February 2013

Deep exploration

Wayne Goodfellow unravels the mysteries of SEDEX deposits

By Alexandra Lopez Pacheco

Wayne Goodfellow, a research scientist with the Geological Survey of Canada (GSC), vividly remembers the time he and his cousin thought they had discovered a major coal deposit near their family farm in New Brunswick. “It was on a coal seam in Pennsylvanian rocks exposed along the Miramichi River,” he says. “We were 12 and we thought we’d found the mother lode.”

Goodfellow went on to study geology at Mount Allison University and the University of New Brunswick. In 1976, he applied for a research position with the GSC, got the job and found himself responsible for a three-year project to undertake geochemical surveys of large areas of the Yukon. In 1985, he and his colleagues discovered a zinc-copper massive sulphide deposit on the seafloor not far from Vancouver Island, which turned out to be one of the largest of its kind in the world. In his CIM Distinguished Lecturer presentation, “Sedimentary-exhalative (SEDEX) Zn-Pb Deposits: current concepts on their geology, genesis and exploration,” Goodfellow examines the attributes of SEDEX deposits and suggests refinements to exploration methodology.

CIM: Why have you chosen to focus your research on SEDEX deposits?

Goodfellow: It is an important class of deposits. It’s a major source of zinc, lead, silver and copper. Canada has world-class deposits like the Sullivan deposit in B.C., which is no longer in production. I want to help develop an understanding of the fundamental controls for the formation of these deposits, and to apply this knowledge to the exploration of sedimentary basins in Canada.

CIM: Your research on SEDEX deposits spans decades. What did some of your earlier work involve?

Goodfellow: I had an opportunity, through GSC’s sea floor minerals program, to work on sulphide deposits that are actively forming along the Juan de Fuca Ridge off the coast of B.C. It was a great experience: I actually went down in a submersible to observe and sample deposits, and participated in the drilling of these deposits under the Ocean Drilling Program. This research on a modern system provided a lot of insight into the formation and exploration of SEDEX deposits in ancient sedimentary basins.

CIM: What makes understanding the formation of SEDEX deposits a challenge?

Goodfellow: SEDEX deposits only started to form about two billion years ago. And since their formation was dependent on the seafloor environment, it is important to understand ocean evolution through geological time.

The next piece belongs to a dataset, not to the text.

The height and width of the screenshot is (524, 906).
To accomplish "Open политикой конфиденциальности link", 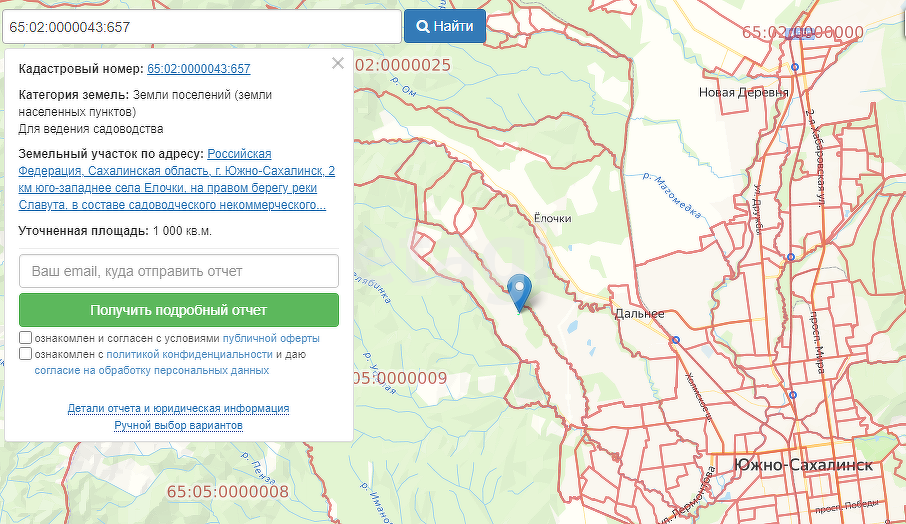I will coord(190,354).
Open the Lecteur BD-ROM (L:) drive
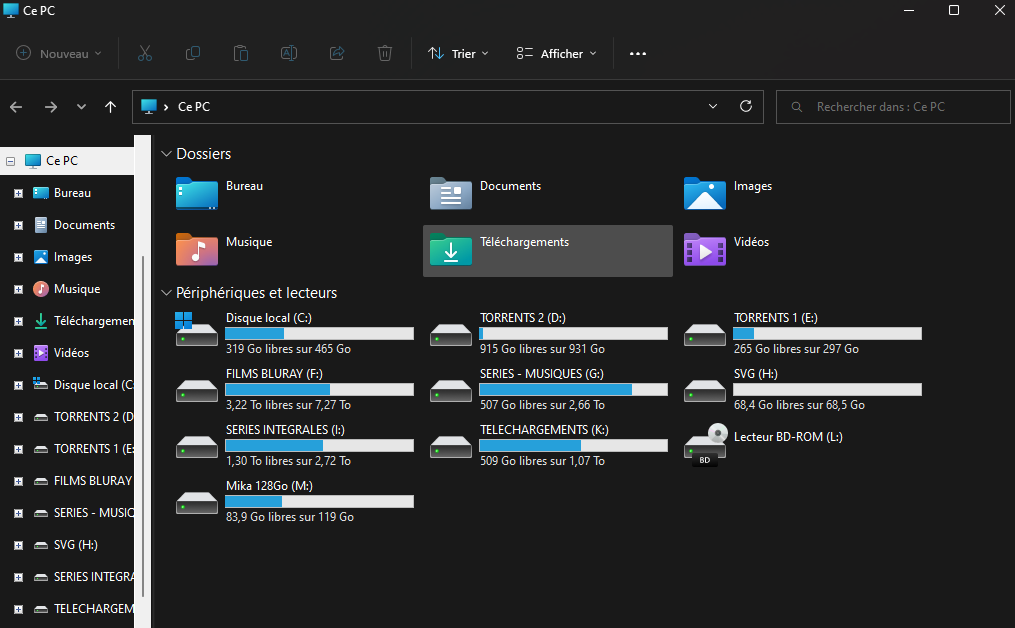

During the Archean geological eon, oceans were very different from what they are today. They were dominated by ferrous compounds and were very low in sulphur. That composition impeded the buildup of hydrogen sulphide, or H2S, in the water column. H2S is essential for the precipitation of lead, zinc, copper and other metals that form SEDEX deposits. Even if those metals were discharged into an Archean ocean by vents in oceanic ridges – where the seawater had seeped into the oceanic crust and ­dissolved minerals – they would never precipitate and form sulphide deposits on the ancient seafloor. But around two billion years ago the oceans changed from enriched in ferrous iron to dominated by reduced sulphur, reflecting the buildup of atmospheric oxygen and seawater sulphate. Higher levels of sulphate promoted the bacterial reduction of sulphate to sulphide (H2S), which was essential to the precipitation of zinc, lead and other metals.

Another factor that led to the formation of SEDEX deposits is the stratification of ancient oceans. Oceans today are well-­circulated and ventilated, meaning there is oxygen throughout the water column. But over the last two billion years, the oceans were periodically stratified with an upper water column that was oxygenated and a lower water column that was depleted in oxygen and enriched in H2S.

CIM: What does all this mean from the perspective of exploration?

Goodfellow: If we understand which geological factors determine the amount of metals vented over time, and the origin and size of the deposits, we will be able to identify the best indicators for the exploration of SEDEX deposits. The geochemical vectors that are most effective in locating deposits, particularly those concealed at deep below the Earth’s crust, will hopefully lead to more discoveries.